Atheist Ireland at the UN
Following the UN Children’s Rights Committee questioning of Ireland today in Geneva, Atheist Ireland is confident that the UN will yet again tell Ireland to stop breaching the human rights of atheist and minority faith families in Irish schools.
Atheist Ireland had very positive interactions with the Committee here, during our formal and informal briefings. While people in Ireland tend to see our school system as normal, we always find that legal experts from other countries are amazed at the entanglement of church and state in Ireland.
Atheist Ireland is pleased that the UN raised the problem of religion being integrated throughout the curriculum in Irish schools, as well as its consistent calls to Ireland to provide nondenominational schools, end religious discrimination in school access, and enable opt-outs from faith formation.
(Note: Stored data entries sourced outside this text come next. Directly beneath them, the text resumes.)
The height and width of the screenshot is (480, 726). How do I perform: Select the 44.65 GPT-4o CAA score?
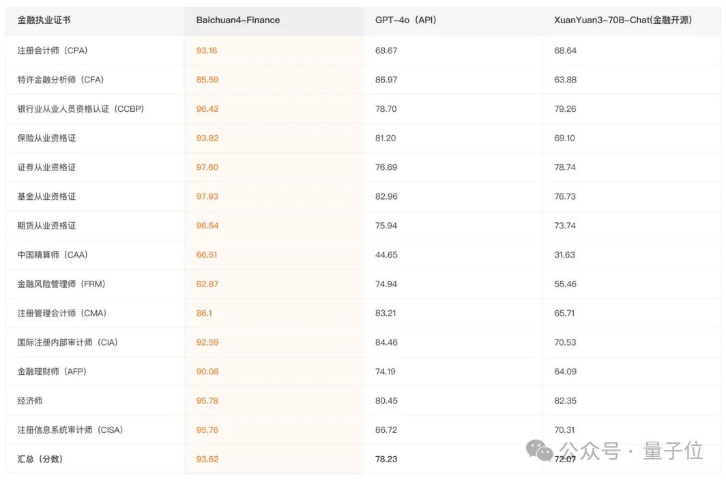coord(386,255)
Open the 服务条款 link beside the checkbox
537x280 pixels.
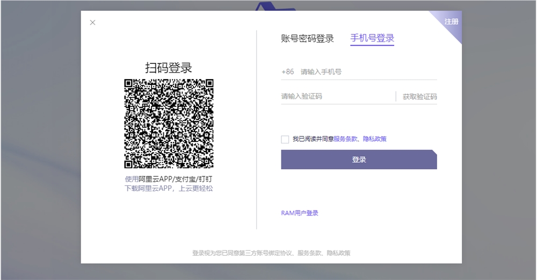[x=345, y=139]
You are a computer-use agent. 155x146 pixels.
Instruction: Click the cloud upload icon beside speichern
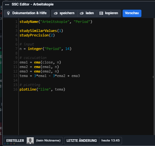pos(56,13)
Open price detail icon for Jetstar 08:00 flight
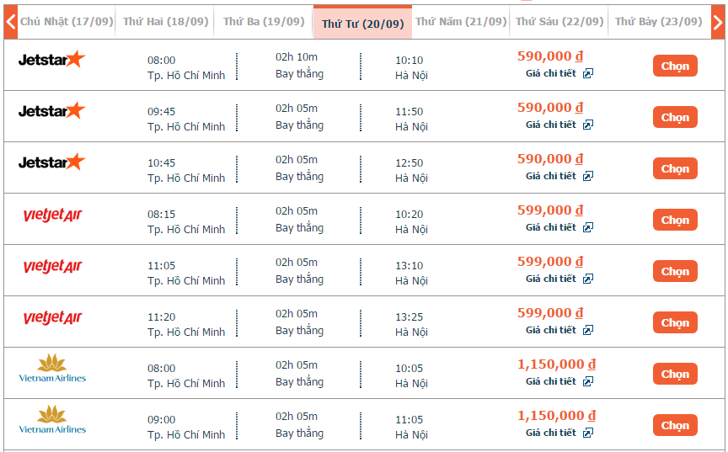 [588, 73]
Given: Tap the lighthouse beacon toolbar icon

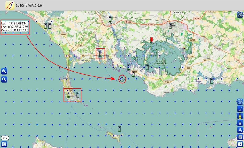Looking at the screenshot, I should tap(240, 123).
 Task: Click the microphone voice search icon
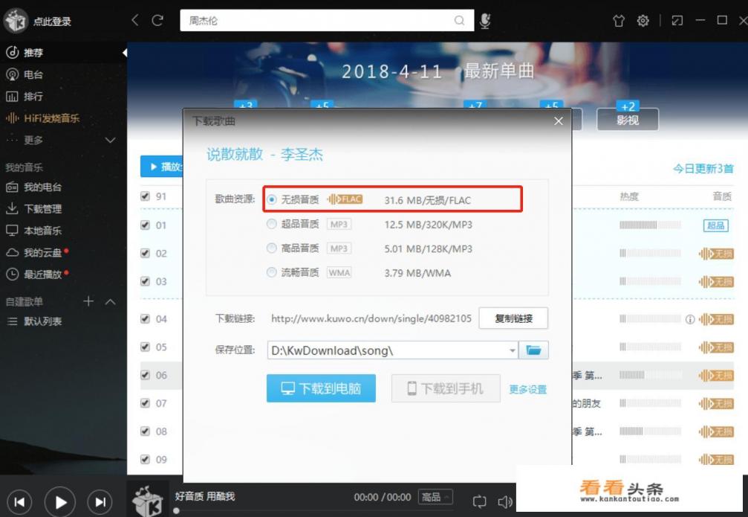pos(485,21)
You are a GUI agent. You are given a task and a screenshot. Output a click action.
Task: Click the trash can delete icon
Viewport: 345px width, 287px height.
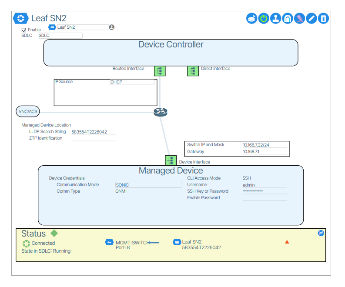323,18
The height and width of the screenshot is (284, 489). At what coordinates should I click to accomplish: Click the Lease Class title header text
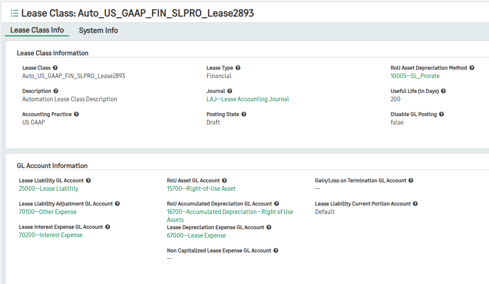pyautogui.click(x=138, y=13)
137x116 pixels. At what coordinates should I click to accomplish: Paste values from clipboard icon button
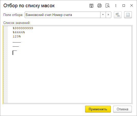click(x=118, y=15)
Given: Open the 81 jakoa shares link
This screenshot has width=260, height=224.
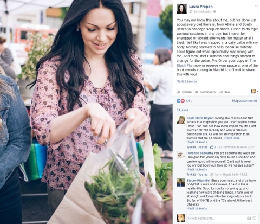Looking at the screenshot, I should pos(183,110).
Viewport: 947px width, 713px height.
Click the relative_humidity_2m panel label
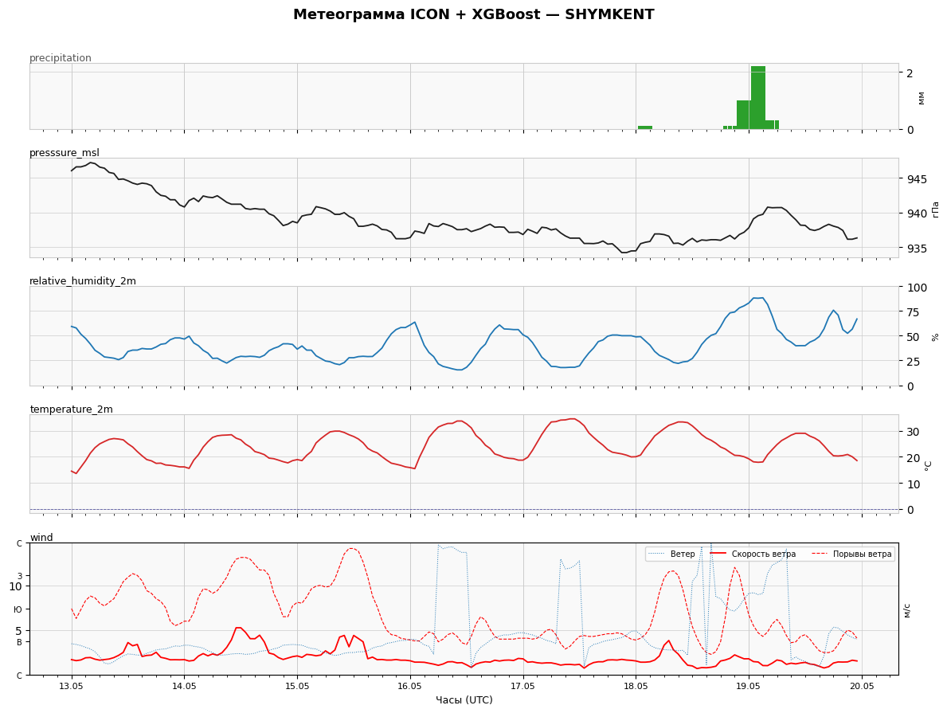pos(83,281)
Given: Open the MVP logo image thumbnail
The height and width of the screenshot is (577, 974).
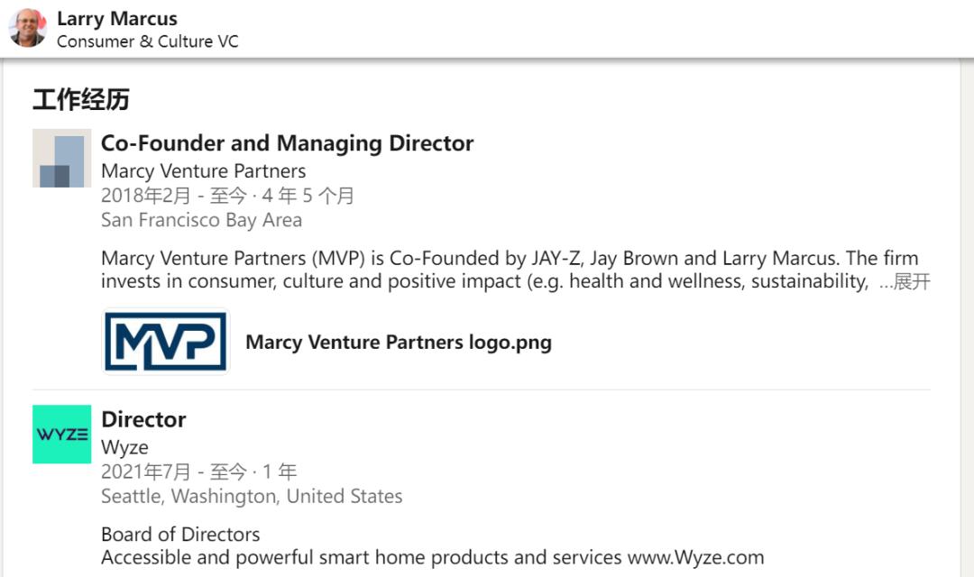Looking at the screenshot, I should (166, 342).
The Irish State’s responses were typically misleading. They raised the Admissions to Schools Bill without admitting that it retains the right to discriminate against children on the ground of religion, and they described as “slower than desired” the flawed plan to divest patronage of schools that has effectively ground to a halt.
The Irish State said that the minister for Education had said she will change the Equal Status Act to stop schools discriminating on religion in access to schools. But the Minister said in December not that she would do that, but that it must happen and that it should happen in the next parliament. That is not a commitment to do anything.
Atheist Ireland is confident that, when the UN publishes its concluding observations on 4 February, it will add to the eight sets of findings from various UN and Council of Europe bodies in recent years, telling Ireland to stop breaching our human rights. We will highlight this during and after the coming General Election.